◆ **Data for processing**:
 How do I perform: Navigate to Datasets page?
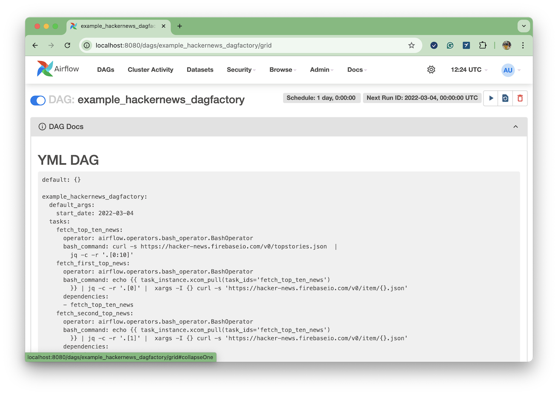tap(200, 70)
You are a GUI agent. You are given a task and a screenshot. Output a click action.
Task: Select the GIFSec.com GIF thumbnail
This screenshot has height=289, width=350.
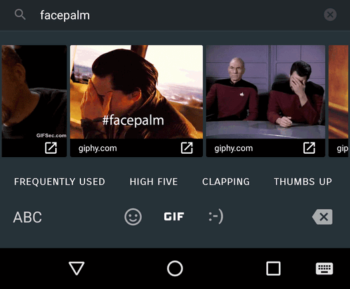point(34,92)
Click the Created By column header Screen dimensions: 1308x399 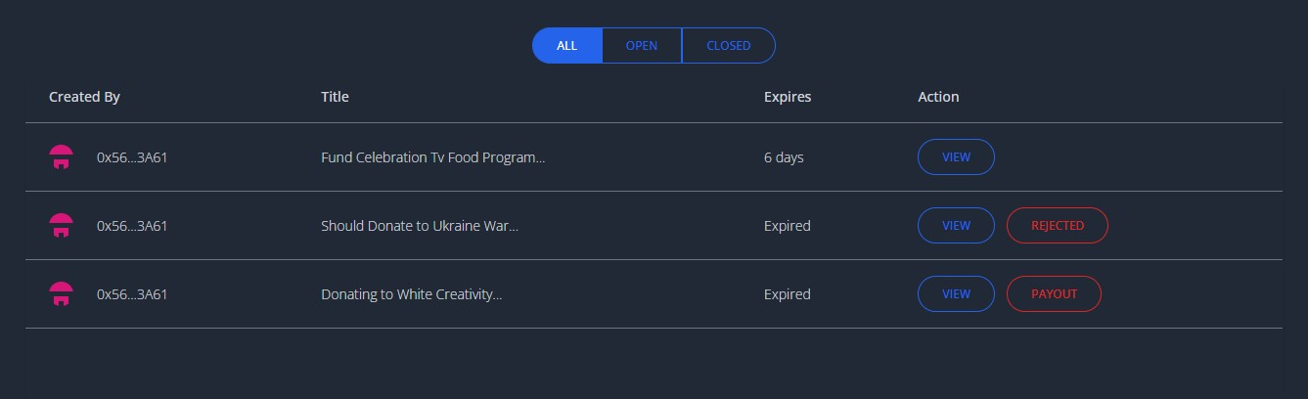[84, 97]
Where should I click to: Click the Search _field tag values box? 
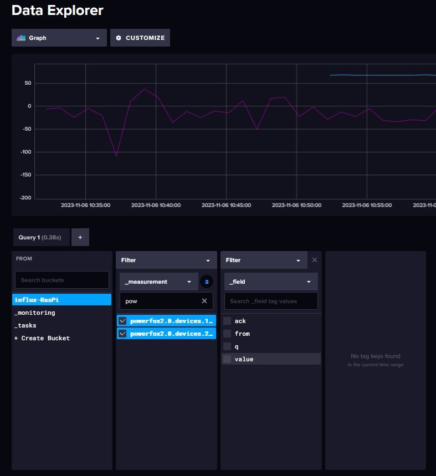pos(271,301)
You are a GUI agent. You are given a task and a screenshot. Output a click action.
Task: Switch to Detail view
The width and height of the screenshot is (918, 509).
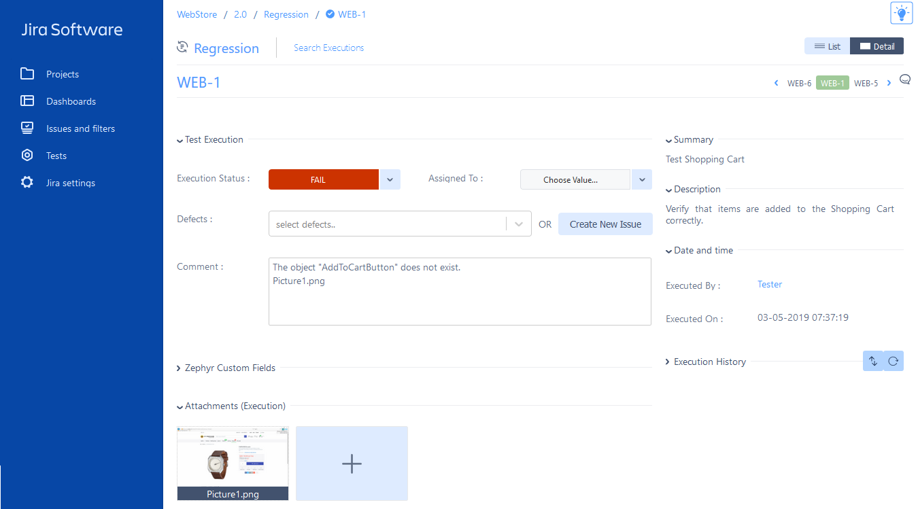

◆ **Exercise aim**: Print the lines from the line with "Task: Switch to Detail view" to the end of the data above. Include both ends, exclude the pictures, and add nothing else.

◆ **Result of this exercise**:
Task: Switch to Detail view
The width and height of the screenshot is (918, 509).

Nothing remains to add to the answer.